There are a couple of minor downsides for immutable types:
Operations that create a changed string like concatenation are more expensive because you need to construct new objects. Typically the cost is O(n+m) for concatenating two immutable Strings, though it can go as low as O(log (m+n)) if you use a tree-based string data structure like a Rope. Plus you can always use special tools like Java's StringBuilder if you really need to concatenate Strings efficiently.
A small change on a large string can result in the need to construct a completely new copy of the large String, which obviously increases memory consumption. Note however that this isn't usually a big issue in garbage-collected languages since the old copy will get garbage collected pretty quickly if you don't keep a reference to it.

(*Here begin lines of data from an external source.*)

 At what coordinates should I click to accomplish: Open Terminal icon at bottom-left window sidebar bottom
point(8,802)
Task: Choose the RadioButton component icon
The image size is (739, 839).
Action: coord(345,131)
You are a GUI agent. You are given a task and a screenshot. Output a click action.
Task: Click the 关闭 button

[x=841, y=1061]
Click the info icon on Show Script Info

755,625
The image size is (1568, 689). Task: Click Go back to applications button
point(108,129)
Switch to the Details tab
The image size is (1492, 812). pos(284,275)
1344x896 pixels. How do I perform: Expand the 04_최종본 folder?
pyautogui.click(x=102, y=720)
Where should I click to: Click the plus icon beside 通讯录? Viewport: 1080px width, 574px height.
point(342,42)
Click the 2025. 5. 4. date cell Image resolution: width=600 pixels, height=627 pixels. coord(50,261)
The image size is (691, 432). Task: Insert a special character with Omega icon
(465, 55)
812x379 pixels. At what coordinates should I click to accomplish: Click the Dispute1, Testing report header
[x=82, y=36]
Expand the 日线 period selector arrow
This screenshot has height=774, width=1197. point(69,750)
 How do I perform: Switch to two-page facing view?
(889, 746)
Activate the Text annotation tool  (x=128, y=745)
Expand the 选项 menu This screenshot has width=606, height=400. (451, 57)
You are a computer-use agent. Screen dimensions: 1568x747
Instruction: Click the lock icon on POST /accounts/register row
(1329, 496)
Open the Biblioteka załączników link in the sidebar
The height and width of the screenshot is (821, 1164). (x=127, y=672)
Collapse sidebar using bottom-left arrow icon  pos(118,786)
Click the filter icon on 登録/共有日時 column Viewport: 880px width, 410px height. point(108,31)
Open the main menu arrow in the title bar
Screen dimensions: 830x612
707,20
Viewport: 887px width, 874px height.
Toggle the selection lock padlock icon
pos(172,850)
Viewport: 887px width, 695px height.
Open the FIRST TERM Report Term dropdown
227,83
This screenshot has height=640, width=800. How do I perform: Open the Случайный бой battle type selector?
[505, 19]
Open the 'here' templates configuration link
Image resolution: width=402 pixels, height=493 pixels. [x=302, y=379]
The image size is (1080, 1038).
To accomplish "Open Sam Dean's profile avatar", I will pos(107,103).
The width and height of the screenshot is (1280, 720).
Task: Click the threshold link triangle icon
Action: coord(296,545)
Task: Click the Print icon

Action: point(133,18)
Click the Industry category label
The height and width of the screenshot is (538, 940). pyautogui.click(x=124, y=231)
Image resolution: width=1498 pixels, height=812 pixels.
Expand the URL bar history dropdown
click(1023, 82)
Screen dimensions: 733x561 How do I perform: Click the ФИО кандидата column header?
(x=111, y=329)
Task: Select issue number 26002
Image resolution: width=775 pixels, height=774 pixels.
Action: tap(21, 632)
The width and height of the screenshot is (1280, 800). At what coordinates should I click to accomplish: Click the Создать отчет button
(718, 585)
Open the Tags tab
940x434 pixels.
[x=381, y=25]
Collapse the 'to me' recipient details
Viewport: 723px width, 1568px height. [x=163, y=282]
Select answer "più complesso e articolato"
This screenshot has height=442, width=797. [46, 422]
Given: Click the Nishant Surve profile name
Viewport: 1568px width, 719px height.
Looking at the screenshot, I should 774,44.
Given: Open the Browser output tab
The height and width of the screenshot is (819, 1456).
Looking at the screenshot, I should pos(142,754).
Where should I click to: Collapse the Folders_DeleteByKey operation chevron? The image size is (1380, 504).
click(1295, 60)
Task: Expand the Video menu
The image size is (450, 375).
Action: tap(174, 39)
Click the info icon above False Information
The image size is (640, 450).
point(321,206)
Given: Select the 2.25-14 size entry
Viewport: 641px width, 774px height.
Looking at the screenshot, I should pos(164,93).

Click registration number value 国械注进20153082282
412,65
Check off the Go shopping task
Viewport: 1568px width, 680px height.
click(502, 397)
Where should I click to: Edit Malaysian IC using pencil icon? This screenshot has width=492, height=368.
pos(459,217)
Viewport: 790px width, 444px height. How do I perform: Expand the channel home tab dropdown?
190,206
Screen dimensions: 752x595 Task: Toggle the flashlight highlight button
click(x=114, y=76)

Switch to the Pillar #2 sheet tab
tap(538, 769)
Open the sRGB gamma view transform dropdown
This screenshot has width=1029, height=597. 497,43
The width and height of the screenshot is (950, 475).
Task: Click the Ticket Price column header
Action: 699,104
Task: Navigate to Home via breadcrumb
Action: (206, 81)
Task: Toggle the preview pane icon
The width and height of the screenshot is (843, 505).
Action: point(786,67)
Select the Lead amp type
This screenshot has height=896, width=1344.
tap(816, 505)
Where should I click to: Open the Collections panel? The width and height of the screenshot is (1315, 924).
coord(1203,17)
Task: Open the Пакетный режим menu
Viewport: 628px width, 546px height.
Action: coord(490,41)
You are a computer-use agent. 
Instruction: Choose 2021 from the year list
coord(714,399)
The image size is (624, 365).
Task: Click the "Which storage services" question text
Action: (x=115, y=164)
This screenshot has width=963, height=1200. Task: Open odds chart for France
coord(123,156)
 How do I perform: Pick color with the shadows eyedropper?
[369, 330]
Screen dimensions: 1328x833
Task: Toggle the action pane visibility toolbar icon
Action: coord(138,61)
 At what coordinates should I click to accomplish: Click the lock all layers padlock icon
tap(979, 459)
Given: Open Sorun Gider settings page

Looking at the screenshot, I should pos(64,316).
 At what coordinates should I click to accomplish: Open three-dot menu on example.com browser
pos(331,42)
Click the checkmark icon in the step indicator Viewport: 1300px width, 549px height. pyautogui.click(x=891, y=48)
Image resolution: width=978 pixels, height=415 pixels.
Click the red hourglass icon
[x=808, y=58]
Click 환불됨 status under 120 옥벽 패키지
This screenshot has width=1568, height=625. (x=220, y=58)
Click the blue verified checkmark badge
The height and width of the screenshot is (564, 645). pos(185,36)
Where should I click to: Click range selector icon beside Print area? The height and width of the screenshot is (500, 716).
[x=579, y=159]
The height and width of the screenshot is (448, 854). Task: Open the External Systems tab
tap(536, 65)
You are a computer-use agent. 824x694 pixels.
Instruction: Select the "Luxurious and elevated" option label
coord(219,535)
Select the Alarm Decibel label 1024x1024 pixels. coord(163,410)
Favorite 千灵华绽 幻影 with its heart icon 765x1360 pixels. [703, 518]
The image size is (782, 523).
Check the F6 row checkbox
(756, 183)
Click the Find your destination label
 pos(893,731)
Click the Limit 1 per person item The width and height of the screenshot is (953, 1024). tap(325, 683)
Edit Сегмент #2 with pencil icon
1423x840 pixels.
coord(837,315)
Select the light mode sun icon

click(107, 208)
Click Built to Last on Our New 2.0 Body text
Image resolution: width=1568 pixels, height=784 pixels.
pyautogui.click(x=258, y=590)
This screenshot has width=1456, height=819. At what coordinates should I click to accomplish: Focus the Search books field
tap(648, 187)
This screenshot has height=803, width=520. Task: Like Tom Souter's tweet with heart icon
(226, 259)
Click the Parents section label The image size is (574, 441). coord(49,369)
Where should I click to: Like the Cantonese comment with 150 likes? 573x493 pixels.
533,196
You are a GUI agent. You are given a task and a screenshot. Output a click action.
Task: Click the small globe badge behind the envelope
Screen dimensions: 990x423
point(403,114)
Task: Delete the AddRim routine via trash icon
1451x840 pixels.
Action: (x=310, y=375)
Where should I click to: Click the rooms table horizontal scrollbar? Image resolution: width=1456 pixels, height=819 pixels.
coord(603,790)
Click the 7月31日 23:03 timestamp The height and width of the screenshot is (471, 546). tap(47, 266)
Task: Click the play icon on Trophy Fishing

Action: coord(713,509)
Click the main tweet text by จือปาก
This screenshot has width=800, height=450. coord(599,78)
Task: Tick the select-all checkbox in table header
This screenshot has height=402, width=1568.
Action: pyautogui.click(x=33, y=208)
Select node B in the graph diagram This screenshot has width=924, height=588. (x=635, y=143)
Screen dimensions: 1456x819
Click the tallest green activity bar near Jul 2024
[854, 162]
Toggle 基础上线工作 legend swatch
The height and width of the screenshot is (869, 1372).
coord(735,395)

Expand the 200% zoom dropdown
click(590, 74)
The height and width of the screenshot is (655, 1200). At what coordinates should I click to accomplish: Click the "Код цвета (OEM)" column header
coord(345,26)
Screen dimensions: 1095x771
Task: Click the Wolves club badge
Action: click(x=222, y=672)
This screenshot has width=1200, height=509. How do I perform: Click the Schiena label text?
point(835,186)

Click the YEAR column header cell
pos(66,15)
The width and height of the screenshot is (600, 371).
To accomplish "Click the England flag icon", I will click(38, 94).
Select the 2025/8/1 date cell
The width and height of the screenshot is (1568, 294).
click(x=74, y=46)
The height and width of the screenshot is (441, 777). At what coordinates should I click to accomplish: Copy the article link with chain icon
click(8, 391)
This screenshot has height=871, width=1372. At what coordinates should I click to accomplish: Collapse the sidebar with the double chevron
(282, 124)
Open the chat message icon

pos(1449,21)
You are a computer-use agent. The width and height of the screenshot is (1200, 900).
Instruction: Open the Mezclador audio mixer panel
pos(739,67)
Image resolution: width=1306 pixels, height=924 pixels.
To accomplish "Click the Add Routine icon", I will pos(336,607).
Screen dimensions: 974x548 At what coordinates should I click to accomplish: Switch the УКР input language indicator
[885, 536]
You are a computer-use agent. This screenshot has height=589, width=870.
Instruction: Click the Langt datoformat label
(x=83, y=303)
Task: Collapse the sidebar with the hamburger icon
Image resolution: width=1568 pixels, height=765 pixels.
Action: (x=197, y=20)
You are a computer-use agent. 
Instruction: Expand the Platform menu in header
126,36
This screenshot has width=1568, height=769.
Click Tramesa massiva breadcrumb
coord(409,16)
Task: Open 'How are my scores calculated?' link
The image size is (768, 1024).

Overall though, the advantages of immutability vastly outweigh the minor disadvantages. Even if you are only interested in performance, the concurrency advantages and cheapness of copying will in general make immutable strings much more performant than mutable ones with locking and defensive copying.
It's mainly intended to prevent programming errors. For example, Strings are frequently used as keys in hashtables. If they could change, the hashtable would become corrupted. And that's just one example where having a piece of data change while you're using it causes problems. Security is another: if you checking whether a user is allowed to access a file at a given path before executing the operation they requested, the string containing the path better not be mutable...
It becomes even more important when you're doing multithreading. Immutable data can be safely passed around between threads while mutable data causes endless headaches.
Basically, immutable data makes the code that works on it easier to reason about. Which is why purely functional languages try to keep everything immutable.
In Java not only String but all primitive Wrapper classes (Integer, Double, Character etc) are immutable. I am not sure of the exact reason but I think these are the basic data types on which all the programming schemes work. If they change, things could go wild. To be more specific, I'll use an example: Say you have opened a socket connection to a remote host. The host name would be a String and port would be Integer. What if these values are modified after the connection is established.
As far as performance is concerned, Java allocates memory to these classes from a separate memory section called Literal Pool, and not from stack or Heap. The Literal Pool is indexed and if you use a string "String" twice, they point to the same object from Literal pool.
Having strings as immutable also allows the new string references easy, as the same/similar strings will be readily available from the pool of the Strings previously created. Thereby reducing the cost of new object creation.